A cidade tinha uma relação profunda com os rios Capibaribe e Beberibe, devido as péssimas condições das estradas o transporte das mercadorias se davam no leito desses rios. Essas mercadorias vinham dos engenhos que se localizavam ao redor do centro, esses engenhos logo se transformariam em povoações e em seguida em bairros. A medida que a cidade ganhava importância, o trafego crescia pelos rios. Em tempos de festas no “Recife antigo” os rios ficavam lotados das embarcações vindas de Olinda, Várzea, Caxangá, etc. Nas festas se dançava samba, coco, bumba-meu-boi e outras danças. Outra questão que fez com que o rio se tornasse mais utilizado pelos recifenses era a falta de água potável. Havia cacimbas na cidade mas todas elas eram salobras. No rio Capibaribe era muito difícil de conseguir água doce, por isso os canoeiros iam para a região do varadouro pelo Beberibe para pegar a água que ficava protegida do mar – esses eram um dos motivos que levavam a elite agrária a viver em Olinda em vez de Recife. Nesse contesto os dono de escravo começam a habilitar os negros a trabalharem como canoeiros. Mesmo depois que a agua do varadouro já não tinha o mesmo sabor devido a ocupação por populações ribeirinhas, a profissão de canoeiros crescia na cidade. Entretanto, a elite se via cada vez mais dependentes dos aguadeiros, que eram homes que iam aos pontos de distribuição de agua potável – com as dificuldade de conseguir água no Beberibe o governo instou ponto de água encanada – por esse motivo empregou seus negros canoeiros a pegar água nesses pontos. Logo surgi um problema, esses locais se tornam pontos de encontros de escravos que falavam sobre suas vidas diante dos senhores – em minha opinião isso contribuía para que esses negros formassem sentimentos e consciências que ajudaria na luta contra a escravidão – cantavam as músicas que eram de costumes nas senzalas. Tudo isso incomodava bastantes a elite branca local.
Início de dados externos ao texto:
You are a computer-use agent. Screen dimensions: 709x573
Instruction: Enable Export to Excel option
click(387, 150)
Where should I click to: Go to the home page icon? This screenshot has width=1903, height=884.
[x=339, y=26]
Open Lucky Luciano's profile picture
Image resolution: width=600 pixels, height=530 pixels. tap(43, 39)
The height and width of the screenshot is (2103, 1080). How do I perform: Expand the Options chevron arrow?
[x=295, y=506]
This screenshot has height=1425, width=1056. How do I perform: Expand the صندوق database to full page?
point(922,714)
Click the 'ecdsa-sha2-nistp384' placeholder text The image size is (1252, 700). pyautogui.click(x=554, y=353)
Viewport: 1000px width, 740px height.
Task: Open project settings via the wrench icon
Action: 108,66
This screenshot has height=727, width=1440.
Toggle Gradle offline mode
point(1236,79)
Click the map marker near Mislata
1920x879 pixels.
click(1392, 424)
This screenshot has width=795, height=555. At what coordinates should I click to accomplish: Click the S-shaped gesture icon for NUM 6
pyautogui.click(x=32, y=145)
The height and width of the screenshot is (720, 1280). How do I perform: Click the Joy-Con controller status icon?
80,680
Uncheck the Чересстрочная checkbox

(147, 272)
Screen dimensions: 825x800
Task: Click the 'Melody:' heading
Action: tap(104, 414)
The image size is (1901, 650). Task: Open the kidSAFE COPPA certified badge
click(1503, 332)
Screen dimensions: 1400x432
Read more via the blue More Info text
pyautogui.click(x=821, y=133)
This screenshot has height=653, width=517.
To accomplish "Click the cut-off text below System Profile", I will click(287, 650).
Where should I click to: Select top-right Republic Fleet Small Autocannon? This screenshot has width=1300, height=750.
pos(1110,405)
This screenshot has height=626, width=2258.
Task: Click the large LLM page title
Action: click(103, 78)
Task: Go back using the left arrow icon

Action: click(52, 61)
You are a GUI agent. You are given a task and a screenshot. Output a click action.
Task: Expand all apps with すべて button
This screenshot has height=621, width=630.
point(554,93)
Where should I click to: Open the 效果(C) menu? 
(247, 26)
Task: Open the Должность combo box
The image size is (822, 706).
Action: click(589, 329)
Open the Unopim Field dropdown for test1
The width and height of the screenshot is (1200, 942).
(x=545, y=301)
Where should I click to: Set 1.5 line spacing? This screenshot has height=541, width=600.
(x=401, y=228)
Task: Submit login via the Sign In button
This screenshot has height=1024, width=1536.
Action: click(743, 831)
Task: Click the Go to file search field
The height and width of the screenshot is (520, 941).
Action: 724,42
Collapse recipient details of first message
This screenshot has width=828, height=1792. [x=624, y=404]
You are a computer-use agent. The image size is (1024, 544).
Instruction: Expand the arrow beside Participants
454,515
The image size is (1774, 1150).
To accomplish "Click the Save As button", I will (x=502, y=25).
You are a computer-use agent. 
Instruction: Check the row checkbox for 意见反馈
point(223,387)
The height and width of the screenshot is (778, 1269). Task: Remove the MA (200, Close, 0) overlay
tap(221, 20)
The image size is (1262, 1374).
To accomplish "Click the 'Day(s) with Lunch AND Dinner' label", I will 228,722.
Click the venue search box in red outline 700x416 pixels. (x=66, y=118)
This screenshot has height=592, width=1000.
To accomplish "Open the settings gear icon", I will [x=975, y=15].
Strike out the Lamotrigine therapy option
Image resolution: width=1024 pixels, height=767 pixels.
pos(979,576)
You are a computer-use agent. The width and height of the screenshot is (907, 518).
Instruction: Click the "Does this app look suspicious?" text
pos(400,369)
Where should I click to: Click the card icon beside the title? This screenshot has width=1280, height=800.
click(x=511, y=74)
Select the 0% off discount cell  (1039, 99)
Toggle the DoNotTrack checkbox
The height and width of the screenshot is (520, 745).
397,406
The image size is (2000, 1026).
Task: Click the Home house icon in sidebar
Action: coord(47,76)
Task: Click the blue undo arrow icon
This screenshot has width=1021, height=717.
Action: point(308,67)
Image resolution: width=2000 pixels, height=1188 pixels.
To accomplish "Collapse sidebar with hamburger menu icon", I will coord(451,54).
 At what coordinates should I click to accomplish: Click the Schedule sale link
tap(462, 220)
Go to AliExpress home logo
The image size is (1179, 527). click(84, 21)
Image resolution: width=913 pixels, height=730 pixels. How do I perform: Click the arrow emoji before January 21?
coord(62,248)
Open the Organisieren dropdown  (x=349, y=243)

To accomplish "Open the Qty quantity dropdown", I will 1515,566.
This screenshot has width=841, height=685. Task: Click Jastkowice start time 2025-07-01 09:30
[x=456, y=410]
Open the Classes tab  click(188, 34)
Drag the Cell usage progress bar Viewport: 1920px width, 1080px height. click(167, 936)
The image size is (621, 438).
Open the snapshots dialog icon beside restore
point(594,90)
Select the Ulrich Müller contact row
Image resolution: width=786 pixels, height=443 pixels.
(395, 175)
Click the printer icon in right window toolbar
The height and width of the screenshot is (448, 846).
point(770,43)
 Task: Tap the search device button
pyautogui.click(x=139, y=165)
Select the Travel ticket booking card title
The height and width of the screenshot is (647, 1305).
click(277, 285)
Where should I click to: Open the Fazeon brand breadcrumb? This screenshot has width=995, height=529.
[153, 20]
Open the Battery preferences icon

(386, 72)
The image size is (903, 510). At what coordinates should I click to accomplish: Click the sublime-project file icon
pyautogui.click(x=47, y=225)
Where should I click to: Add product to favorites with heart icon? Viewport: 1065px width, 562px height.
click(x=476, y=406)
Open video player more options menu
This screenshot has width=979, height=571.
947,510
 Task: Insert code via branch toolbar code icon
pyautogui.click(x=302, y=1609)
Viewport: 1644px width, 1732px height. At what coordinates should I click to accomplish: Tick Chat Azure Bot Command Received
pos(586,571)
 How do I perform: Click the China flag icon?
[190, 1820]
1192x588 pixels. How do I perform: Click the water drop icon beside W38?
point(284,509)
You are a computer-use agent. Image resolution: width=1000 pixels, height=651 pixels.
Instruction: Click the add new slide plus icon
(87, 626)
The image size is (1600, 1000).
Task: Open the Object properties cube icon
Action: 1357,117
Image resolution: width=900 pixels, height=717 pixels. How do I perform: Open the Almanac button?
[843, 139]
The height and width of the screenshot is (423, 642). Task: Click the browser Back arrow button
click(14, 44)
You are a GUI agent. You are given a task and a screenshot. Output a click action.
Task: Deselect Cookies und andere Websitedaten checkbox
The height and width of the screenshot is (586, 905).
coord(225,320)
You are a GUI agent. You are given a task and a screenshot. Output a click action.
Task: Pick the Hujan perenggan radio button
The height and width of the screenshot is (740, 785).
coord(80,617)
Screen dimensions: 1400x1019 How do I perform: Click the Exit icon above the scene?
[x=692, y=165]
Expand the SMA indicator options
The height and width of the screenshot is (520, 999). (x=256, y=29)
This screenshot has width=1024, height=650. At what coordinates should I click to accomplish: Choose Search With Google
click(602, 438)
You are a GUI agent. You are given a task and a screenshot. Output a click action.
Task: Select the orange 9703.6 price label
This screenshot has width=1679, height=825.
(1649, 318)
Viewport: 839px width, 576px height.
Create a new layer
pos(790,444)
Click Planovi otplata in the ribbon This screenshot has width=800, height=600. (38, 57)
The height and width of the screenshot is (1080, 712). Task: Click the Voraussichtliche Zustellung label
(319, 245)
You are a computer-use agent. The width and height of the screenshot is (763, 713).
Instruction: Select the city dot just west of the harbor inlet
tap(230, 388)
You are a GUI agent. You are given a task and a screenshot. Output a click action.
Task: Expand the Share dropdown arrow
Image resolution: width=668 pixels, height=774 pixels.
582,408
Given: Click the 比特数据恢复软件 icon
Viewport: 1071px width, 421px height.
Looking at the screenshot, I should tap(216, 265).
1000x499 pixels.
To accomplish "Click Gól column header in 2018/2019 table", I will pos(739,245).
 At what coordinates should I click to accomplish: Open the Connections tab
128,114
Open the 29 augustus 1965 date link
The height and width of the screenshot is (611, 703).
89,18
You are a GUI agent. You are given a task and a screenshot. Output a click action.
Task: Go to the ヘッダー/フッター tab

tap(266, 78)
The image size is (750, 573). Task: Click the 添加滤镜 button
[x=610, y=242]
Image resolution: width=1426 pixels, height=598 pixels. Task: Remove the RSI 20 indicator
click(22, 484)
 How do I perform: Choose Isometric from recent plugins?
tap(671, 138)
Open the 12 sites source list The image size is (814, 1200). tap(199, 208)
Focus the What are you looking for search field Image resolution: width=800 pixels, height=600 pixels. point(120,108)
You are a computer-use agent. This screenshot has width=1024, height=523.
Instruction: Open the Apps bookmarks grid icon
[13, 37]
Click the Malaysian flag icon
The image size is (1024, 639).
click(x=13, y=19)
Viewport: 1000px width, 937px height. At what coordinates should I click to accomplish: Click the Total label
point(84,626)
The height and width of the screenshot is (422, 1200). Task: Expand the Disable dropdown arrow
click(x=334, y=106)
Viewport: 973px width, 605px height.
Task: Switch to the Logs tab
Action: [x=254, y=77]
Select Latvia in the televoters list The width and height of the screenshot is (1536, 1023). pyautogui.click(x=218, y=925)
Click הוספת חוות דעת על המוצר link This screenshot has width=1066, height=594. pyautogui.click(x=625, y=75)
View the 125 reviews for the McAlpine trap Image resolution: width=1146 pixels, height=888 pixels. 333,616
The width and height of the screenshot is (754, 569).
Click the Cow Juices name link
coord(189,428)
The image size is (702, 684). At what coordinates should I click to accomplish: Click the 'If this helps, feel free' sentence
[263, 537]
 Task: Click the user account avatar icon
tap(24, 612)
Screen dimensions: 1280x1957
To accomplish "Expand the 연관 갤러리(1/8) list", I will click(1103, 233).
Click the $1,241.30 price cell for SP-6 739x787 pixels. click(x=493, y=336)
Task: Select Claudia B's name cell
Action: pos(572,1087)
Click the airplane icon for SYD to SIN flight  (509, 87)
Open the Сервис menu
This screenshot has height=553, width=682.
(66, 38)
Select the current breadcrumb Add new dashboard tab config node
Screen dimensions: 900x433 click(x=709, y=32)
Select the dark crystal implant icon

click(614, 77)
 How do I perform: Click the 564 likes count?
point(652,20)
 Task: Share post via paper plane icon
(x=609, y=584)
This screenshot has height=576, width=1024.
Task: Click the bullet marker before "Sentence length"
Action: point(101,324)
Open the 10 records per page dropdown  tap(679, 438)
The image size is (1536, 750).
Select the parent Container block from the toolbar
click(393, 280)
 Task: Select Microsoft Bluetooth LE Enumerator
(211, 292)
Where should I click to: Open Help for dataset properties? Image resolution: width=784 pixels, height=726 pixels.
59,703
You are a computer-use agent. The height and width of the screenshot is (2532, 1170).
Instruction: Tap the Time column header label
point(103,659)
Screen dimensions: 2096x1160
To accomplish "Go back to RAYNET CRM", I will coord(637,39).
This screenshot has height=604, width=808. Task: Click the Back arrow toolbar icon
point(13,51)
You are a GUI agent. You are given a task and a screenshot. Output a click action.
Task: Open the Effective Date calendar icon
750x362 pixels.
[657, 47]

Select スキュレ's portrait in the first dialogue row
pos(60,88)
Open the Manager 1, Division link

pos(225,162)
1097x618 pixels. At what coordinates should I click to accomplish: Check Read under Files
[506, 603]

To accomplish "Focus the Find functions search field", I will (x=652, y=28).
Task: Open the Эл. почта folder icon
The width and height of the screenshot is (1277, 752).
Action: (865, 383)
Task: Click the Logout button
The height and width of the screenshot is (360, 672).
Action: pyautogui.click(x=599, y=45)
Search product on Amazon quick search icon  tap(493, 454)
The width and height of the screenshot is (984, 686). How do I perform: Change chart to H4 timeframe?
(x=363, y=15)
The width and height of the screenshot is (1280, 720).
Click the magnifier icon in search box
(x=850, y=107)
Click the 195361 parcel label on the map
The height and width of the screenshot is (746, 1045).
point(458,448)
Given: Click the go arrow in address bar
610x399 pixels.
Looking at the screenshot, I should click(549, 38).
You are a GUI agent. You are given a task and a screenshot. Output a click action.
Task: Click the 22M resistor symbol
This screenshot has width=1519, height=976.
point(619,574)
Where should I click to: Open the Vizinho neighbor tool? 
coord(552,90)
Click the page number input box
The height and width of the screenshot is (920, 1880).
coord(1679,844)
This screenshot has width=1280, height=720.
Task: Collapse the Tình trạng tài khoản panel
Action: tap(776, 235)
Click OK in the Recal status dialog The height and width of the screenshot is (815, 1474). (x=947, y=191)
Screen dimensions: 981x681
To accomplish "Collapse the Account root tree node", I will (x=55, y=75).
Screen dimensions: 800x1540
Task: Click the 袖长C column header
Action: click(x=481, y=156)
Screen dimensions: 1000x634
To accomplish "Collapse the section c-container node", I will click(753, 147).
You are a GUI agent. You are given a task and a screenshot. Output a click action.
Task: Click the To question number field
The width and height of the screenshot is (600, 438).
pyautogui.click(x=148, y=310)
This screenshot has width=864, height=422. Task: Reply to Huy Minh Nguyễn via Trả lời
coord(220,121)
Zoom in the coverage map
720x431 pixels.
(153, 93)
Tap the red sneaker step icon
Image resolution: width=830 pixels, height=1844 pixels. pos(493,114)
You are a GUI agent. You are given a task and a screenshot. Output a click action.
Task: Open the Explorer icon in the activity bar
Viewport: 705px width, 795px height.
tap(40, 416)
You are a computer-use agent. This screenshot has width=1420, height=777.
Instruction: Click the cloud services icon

Essa vida dos canoeiros contribuiu significativamente para as diversas formas de resistência negra diante a escravidão. Muitos negros aproveitavam a oportunidade para fugir e com os contatos estabelecidos no ofício de canoeiro conseguiam local para se esconder. Alguns com as práticas que haviam aprendido conseguiam sobreviver de vários ofícios quando fugiam de seus senhores. Isso mostra que não foi só a resistência direta que levou a libertação dos escravos nem, muito menos, as intervenções das elites letradas que defendiam o fim da escravidão ou de decisões políticas desligadas das lutas sociais, mas por inúmeros personagens que dia-a-dia iam tecendo o caminho para a liberdade. O que para muitos parece ser uma simples submissão na verdade deram condições para que esse sistema se tornasse cada dia mais inadequado e inaceitável.